Create a new user and grant permissions in MySQL
Last updated on: 2020-06-03
Authored by: John Abercrombie
The article describes the MySQL® database permissions. It also describes how to create a new user and grant or revoke permissions.
Using MySQL commands
Following are helpful suggestions for MySQL commands.
You do not have to type MySQL commands in capital letters. Both of the following commands work equally well:
CREATE USER ‘username’@’localhost’ IDENTIFIED BY ‘password’; create user ‘username’@’localhost’ identified by ‘password’;
However, using capital letters helps you keep the command syntax separate from the data or variable elements of the command.
Also, you can change the
localhost element, which allows the user to access the database from the computer
you are currently on. If you want to allow the user to access the database from anywhere, use a
localhost. If you want the user to log into the database from a specific IP address, insert that
IP address instead. For example
Therefore, you could create a user with any of the following commands:
CREATE USER ‘username’@’localhost’ IDENTIFIED BY ‘password’; CREATE USER ‘username’@’%’ IDENTIFIED BY ‘password’; CREATE USER ‘username’@’22.111.000.34’ IDENTIFIED BY ‘password’;
Note: If you want the user to be able to access the database from two specific locations, and only those
locations, you should create the user twice. For example, suppose you want your user to be able to log in to
the database from the computer you are currently on as well as a specific IP address. First, create the user
by using the
localhost location in the command. Then, create the user again by using the specific IP address.

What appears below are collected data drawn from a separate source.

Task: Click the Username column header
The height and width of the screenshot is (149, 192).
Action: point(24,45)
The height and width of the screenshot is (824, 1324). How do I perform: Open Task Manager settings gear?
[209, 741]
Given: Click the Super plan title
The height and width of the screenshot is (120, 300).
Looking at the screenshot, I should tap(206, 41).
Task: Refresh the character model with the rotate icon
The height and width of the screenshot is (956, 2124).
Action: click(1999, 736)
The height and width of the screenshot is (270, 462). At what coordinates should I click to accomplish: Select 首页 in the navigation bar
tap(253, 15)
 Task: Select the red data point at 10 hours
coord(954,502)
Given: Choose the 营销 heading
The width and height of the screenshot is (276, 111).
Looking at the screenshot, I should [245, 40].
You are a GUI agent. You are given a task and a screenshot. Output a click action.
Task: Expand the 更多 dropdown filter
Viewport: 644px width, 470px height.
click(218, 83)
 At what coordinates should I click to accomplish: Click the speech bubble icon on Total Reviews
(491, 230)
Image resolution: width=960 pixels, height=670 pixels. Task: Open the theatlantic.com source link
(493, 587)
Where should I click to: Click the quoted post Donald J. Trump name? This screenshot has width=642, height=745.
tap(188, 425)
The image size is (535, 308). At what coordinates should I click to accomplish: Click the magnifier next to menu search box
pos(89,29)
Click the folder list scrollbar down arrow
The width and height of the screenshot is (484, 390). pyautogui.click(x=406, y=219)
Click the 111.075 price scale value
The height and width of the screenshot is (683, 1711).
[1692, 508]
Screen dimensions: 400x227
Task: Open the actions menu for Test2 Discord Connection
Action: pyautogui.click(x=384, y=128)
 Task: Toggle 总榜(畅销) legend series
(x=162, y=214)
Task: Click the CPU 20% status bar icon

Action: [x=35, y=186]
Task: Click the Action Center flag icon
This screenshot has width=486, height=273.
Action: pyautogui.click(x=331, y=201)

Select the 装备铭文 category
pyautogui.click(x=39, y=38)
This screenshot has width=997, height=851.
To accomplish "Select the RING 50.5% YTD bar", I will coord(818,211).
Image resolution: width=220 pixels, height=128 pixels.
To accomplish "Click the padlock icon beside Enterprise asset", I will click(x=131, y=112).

Common permissions include the following:
ALL PRIVILEGES: Allows the user full access to a designated database or allows global access across the system if you don’t designate a database. This permission includes all of the following permissions except GRANT.
CREATE: Allows the user to create new tables or databases.
DROP: Allows the user to delete tables or databases.
DELETE: Allows the user to delete rows from tables.
INSERT: Allows the user to insert rows into tables.
SELECT: Grants the user read-only privileges to the designated databases.
UPDATE: Allows the user to update table rows.
LOCK TABLES: Allows the user to lock tables.
SHOW DATABASES: Allows the user to list all databases.
GRANT OPTION: Allows the user to grant or remove other users’ privileges. You must grant this permission explicitly.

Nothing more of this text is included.